> [Problems to solve]:
(1) Answer these about the deblur challenge article, one short answer per line:
(a) Which group organized the Helsinki Deblur Challenge 2021?
(b) Which OCR algorithm is used to score the deblur results?
(c) Had the best network been submitted, what rank would it have reached, and out of how many participants?
(2) Pick up the deblur challenge article after its last sentence and keep writing it.

> [Provided passage]:
────────────────────────────────────────

Niko's Project Corner

The Finnish Inverse Problems Society (FIPS) organized the Helsinki Deblur Challenge 2021 during the summer and fall of 2021. The challenge is to "deblur" (deconvolve) images of a known amount of blur, and run the resulting image through and OCR algorithm. Deblur-results are scored based on how well the pytesseract OCR algorithm is able to read the text. They also kindly provided unblurred versions of the pictures, so we can train neural networks using any supervised learning methods at hand. The network described in this article isn't officially registered to the contest, but since the evaluation dataset is also public we can run the statistics ourselves. Hyperparameter tuning got a lot more difficult once it started taking 12 - 24 hours to train the model. I might re-visit this project later, but here its status described as of December 2021. Had the current best network been submitted to the challenge, it would have ranked 7th out of the 10 (nine plus this one) participants. There is already a long list of known possible improvements at the end of this article, so stay tuned for future articles.

────────────────────────────────────────

> [Data section]:
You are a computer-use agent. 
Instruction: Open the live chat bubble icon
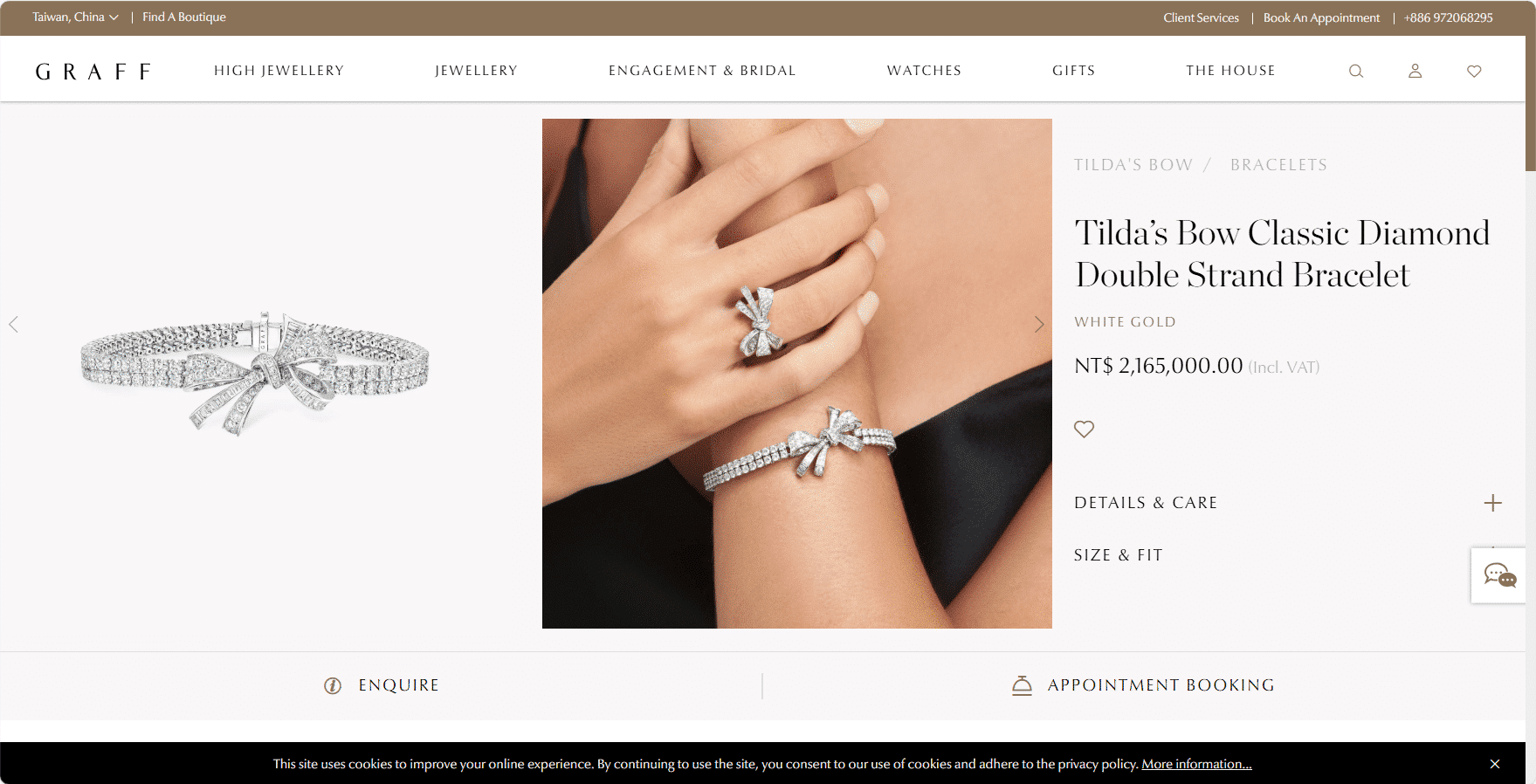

────────────────────────────────────────

> [Exercise answers]:
(1)
(a) The Finnish Inverse Problems Society (FIPS)
(b) pytesseract
(c) 7th out of 10

(2)
In total 17 teams registered to the contest, all of which seem to be from an university. I expected more individual participants, which is the case in most Kaggle competitions. The dataset is of a very high quality, and clearly lots of thought went into its design. It consists of 20 different levels of blur, each of which has 200 pictures. Each photograph shows unique strings, photographed by two cameras. One camera is always kept in focus, while the other is progressively adjusted to be out of focus. More detail can be found from their paper. A cropped example for the input, the target and a network's output is shown in Figure 1.

Figure 1: Excample crops from the dataset at a blur step 8: blurred image, an image in proper focus and the output from a neural network. The output isn't very easy to read it is much better than the input.

In total there are 20 × 200 × 2 = 8000 images, each of which is 2360 × 1460 = 3.45 megapixels. In the TIFF format they take 57 GB of space (grayscale, 16 bits of precision), which seem to use lossless compression. To actually feed them to the neural network they need to be converted into a "raw" numpy array, typically in-memory. We can save a significant amount of space by keeping just 8-bits of precision, then each image takes 3.45 MB of RAM. Multiplying this by 8000 images it still pushes the RAM requirement to 28 GB, which might not be feasible on a typical desktop. Luckily there are many ways around this.

At first we can reduce the image resolution, since the e-ink display's pixels seem to correspond to about 8 pixels in the photo. So each image can be scaled down by 1 : 4 - 1 : 8, reducing the memory requirement by 94 - 98\%! A high-res dataset is nice but we don't need that many pixels for the OCR algorithm to work. Actually even the official evaluation script scales images down by 50% to improve OCR results.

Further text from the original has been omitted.